Collected data entries:
+---+
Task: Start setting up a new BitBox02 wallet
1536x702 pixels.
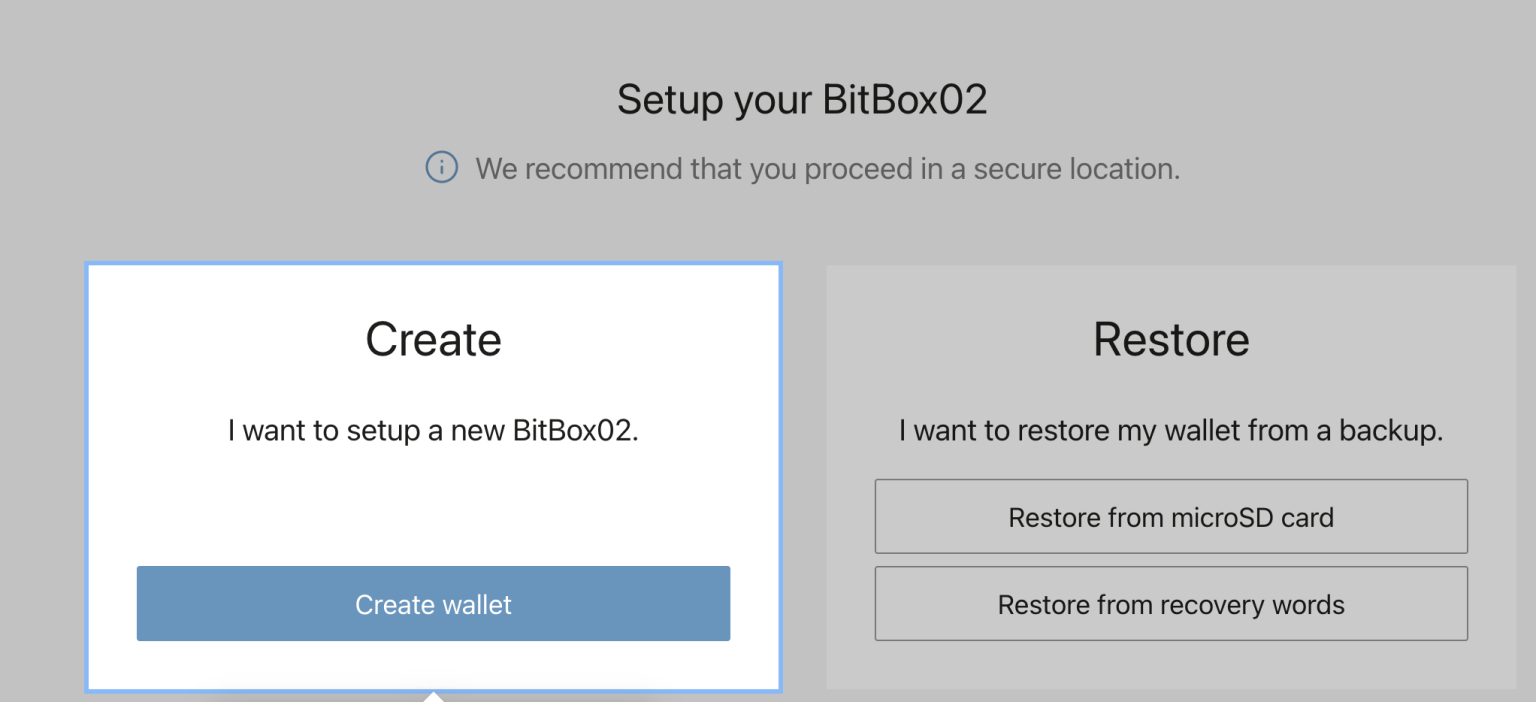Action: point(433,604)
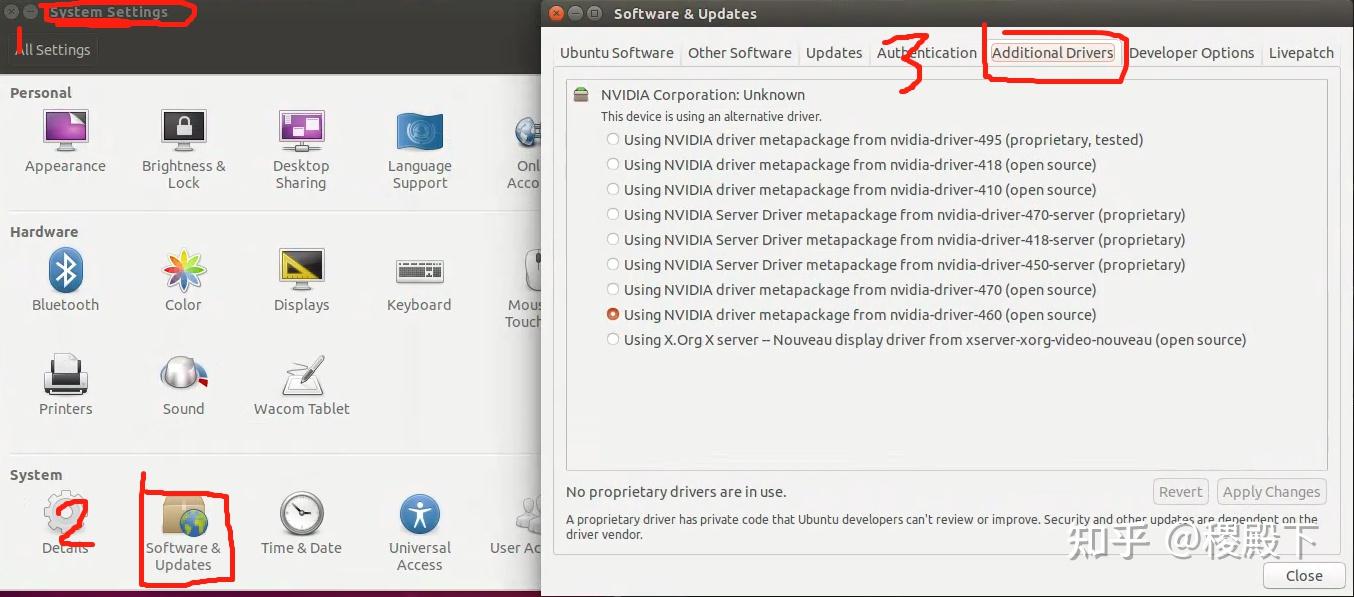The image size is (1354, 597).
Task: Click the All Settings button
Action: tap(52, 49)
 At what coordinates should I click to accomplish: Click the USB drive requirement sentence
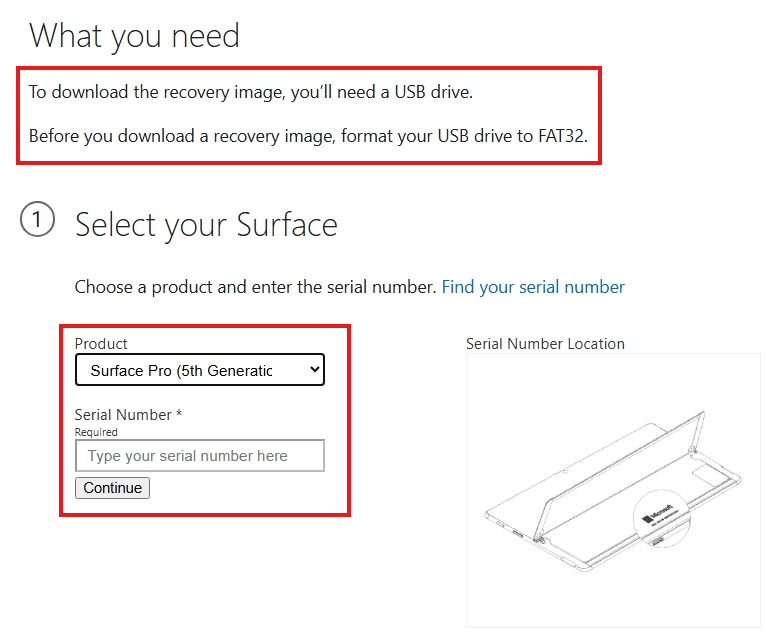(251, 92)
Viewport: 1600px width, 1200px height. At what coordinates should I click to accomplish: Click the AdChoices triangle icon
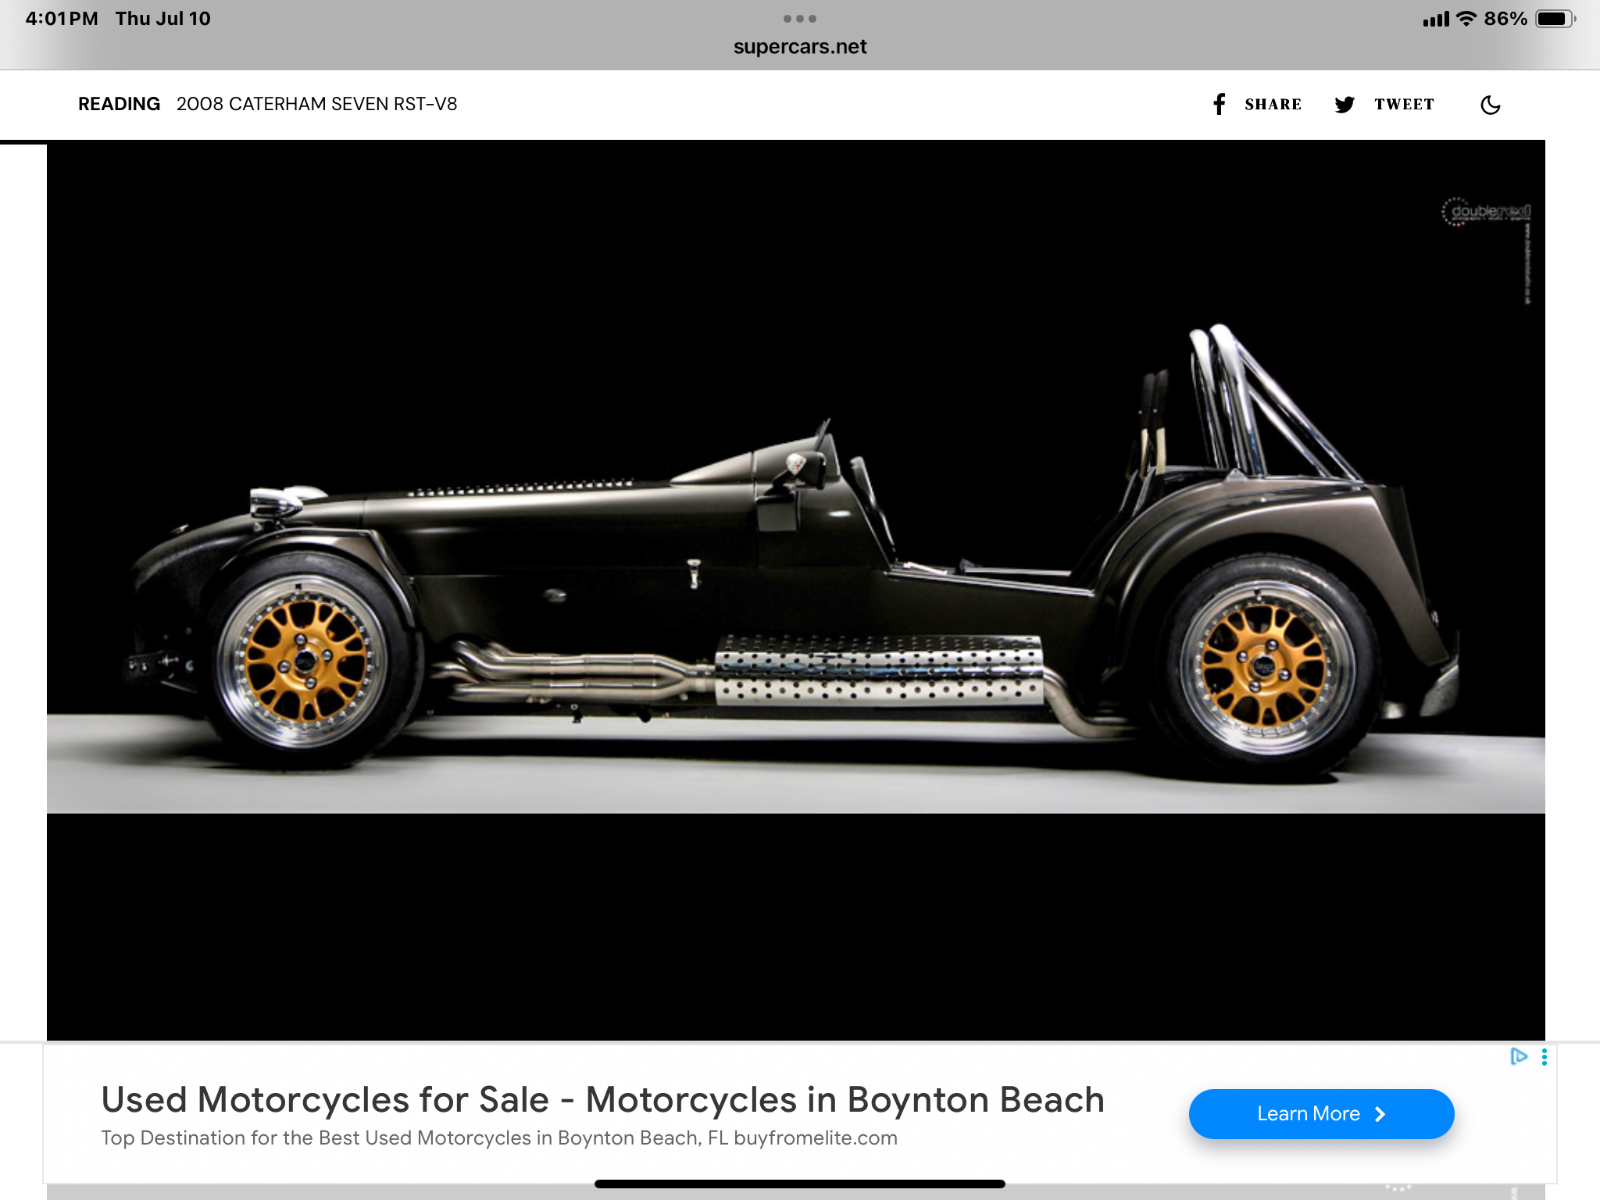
+---+
## Problem
Do not include pictures. Copy only the lines running from the line with "At what coordinates should I click to accomplish: Click the USB" through the last line of the records, exactly as they appear.

## Written answer
 At what coordinates should I click to accomplish: Click the USB drive requirement sentence
(251, 92)
Viewport: 1600px width, 1200px height. At what coordinates should I click to accomplish: Click the AdChoices triangle icon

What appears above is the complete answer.